INITIAL CLINICAL AND MRI FINDINGS IN SUBACUTE SCLEROSING PANENCEPHALITIS (SSPE)

N Jovic ¹, V Milic-Rasic ¹, D Puric ¹

¹Clinic of Neurology and Psychiatry for Children and Youth, Belgrade, Serbia, Serbia and Montenegro

Congress Abstract

Objectives: SSPE is a persistent CNS infection caused by defective measles virus. Clinical course can be highly variable. Cognitive and neurological deterioration and myoclonus usually evolves to a vegetative, decorticated state and death. Diagnosis is based on clinical features, high titers of serum and cerebrospinal fluid measles antibodies, EEG and MRI.

Methods: A group of 14 children (11 boys, 3 girls) with SSPE, aged 4.5 to 14 years (mean 10.2) was diagnosed and treated in our Clinic from 1990 to 2005. Disease onset ranged from 4.5 to 12.5 years (mean 8.3). Initial MRI examination was performed in IB or IIA clinical stage of SSPE. Eleven of 14 children died after 3 to 19 months (mean 11.2). Imaging results were analyzed with respect to the clinical course and therapeutic response.

Results: Behavior disorder and/or learning difficulties of various severities were recognized as initial clinical picture in 5 children. Other patients presented with focal motor deficits (2), seizures (2), cortical blindness (1), optic disc swelling (1) and psychotic behavior (1). Segmental myoclonus in two children was the initial SSPE manifestation, whereas periodical myoclonic jerks followed first clinical finding for 15 days to 3.5 months.
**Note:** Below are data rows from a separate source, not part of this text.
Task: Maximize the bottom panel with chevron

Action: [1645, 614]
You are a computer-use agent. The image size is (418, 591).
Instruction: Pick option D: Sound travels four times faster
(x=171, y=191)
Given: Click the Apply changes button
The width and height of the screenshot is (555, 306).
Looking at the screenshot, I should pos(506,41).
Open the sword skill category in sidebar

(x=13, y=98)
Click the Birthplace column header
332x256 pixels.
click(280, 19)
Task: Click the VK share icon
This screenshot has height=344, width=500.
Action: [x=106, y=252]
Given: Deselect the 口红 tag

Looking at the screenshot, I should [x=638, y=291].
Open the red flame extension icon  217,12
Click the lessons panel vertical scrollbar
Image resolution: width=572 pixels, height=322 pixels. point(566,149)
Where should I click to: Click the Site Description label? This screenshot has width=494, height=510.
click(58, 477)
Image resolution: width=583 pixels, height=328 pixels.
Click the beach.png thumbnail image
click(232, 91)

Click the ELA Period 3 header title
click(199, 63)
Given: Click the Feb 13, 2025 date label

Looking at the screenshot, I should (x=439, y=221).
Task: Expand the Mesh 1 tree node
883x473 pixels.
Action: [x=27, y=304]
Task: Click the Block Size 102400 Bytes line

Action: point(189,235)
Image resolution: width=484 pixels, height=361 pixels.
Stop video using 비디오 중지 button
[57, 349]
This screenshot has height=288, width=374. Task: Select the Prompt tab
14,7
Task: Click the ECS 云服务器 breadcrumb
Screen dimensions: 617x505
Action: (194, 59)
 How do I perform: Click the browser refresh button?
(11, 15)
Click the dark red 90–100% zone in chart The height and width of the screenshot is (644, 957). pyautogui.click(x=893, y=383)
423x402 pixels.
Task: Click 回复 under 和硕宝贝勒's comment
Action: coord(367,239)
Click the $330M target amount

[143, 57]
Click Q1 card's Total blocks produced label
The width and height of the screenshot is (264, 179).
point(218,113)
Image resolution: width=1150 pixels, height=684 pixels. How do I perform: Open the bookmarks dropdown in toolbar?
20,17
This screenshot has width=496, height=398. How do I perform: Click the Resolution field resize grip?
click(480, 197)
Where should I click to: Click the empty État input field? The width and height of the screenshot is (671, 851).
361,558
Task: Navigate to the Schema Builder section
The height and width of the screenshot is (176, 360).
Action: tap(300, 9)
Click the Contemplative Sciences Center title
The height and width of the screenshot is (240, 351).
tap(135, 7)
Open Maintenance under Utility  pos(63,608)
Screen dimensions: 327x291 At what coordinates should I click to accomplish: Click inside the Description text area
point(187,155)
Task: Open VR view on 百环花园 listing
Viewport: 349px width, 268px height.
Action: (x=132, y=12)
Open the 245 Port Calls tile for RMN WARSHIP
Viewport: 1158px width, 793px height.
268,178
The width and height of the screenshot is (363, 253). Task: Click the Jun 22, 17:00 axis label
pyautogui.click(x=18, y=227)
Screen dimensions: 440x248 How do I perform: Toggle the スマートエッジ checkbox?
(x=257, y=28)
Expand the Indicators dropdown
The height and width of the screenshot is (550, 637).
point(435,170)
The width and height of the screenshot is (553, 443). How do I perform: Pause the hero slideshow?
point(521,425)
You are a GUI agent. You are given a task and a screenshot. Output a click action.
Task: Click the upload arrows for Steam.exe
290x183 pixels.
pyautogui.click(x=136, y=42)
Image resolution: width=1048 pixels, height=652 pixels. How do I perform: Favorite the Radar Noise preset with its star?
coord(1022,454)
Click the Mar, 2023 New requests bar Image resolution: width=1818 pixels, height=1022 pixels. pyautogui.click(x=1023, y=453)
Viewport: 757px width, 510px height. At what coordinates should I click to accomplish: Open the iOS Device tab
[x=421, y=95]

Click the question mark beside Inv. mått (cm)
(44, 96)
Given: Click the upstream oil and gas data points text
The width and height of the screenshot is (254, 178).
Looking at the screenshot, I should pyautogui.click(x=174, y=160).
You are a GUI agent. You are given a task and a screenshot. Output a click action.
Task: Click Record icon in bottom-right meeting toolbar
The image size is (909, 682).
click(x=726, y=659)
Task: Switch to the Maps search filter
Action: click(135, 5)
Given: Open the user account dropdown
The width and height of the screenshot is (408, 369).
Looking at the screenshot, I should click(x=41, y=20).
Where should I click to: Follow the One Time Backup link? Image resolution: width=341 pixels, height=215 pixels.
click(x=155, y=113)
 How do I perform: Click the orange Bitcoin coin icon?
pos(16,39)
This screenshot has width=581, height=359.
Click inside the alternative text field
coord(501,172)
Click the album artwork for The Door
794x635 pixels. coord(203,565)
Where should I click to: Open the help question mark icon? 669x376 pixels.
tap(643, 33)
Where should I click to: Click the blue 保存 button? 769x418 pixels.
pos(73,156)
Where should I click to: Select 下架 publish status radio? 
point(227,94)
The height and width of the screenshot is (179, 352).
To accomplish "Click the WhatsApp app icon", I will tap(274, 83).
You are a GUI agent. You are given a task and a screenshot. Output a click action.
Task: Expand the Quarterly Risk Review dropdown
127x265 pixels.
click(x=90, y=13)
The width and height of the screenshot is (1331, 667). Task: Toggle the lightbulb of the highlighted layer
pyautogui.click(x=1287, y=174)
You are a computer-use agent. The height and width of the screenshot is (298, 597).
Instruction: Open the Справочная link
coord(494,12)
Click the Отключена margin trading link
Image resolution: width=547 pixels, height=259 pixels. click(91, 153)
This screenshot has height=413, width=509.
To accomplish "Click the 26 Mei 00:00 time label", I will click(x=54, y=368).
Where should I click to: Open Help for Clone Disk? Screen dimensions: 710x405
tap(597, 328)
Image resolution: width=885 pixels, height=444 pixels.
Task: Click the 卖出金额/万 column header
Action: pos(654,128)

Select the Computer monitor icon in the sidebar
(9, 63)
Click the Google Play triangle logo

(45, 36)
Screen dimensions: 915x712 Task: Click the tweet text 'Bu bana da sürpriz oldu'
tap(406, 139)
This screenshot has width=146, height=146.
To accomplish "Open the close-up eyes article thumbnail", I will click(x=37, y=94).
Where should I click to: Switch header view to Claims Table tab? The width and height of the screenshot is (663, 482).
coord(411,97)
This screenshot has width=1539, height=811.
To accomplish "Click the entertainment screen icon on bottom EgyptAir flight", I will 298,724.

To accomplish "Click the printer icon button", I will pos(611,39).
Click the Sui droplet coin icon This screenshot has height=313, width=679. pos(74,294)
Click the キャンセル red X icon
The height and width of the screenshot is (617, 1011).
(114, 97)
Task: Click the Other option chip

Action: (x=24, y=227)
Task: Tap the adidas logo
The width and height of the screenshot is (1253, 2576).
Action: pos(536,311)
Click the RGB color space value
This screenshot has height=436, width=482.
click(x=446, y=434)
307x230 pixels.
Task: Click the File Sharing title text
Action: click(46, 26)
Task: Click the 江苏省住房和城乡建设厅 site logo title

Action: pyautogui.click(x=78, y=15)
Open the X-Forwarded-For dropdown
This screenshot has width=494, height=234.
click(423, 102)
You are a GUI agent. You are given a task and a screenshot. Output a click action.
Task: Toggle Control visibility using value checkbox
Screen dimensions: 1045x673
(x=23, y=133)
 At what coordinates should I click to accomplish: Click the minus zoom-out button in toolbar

Initial CT scans in 3 patients showed moderate cortical atrophy and/or occipital hypodense area. First MRI disclosed no lesions in 3 patients. In 5/11 patients MRI revealed bilateral and diffuse abnormal T2 increased signal in the periventricular and subcortical white matter. Focal parenchymatous changes were seen in two, till lesions to the basal ganglia were disclosed in one boy. Two boys with normal initial MRI and fulminant SSPE died 3 and 5 months after the disease onset. Changes in MRI did not closely correlate with early therapeutic effects of oral inosiplex, intrathecal alpha-2b interferon or high-dose ivIgGs.

Conclusion: Initial clinical manifestations of SSPE are highly variable. First MRI findings were mostly abnormal and did not closely correlate with initial clinical presentation, SSPE stage and early treatment.